EXERCISE GOAL:
Please repeat everything in the material below, from the line containing "You are a GUI" down to the end, with nothing changed and the pictures left out.

[Material for locating text and elements]
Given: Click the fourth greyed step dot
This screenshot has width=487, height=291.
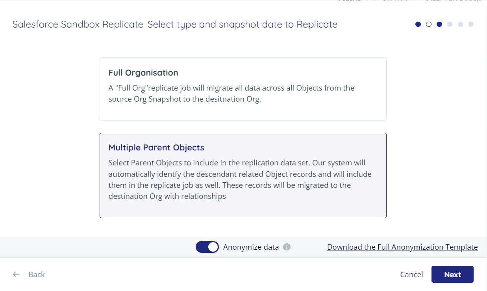Looking at the screenshot, I should (x=450, y=24).
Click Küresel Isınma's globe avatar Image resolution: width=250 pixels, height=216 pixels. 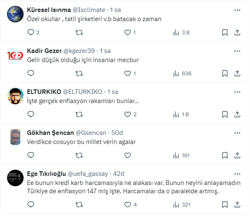(15, 14)
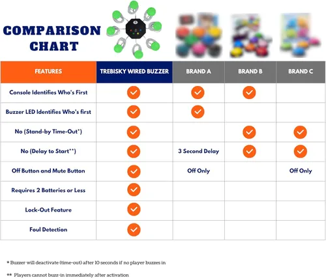Click Trebisky checkmark for Off and Mute Button
The height and width of the screenshot is (278, 326).
click(134, 171)
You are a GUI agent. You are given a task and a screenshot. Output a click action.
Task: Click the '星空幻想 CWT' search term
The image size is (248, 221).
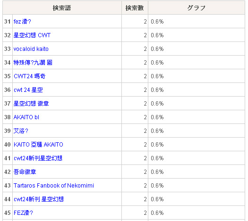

RESPONSE TO THE TASK:
You are a GUI agent. You are given a task and a screenshot. Output a click action.
Task: Click the '星空幻想 CWT' search term
The image size is (248, 221).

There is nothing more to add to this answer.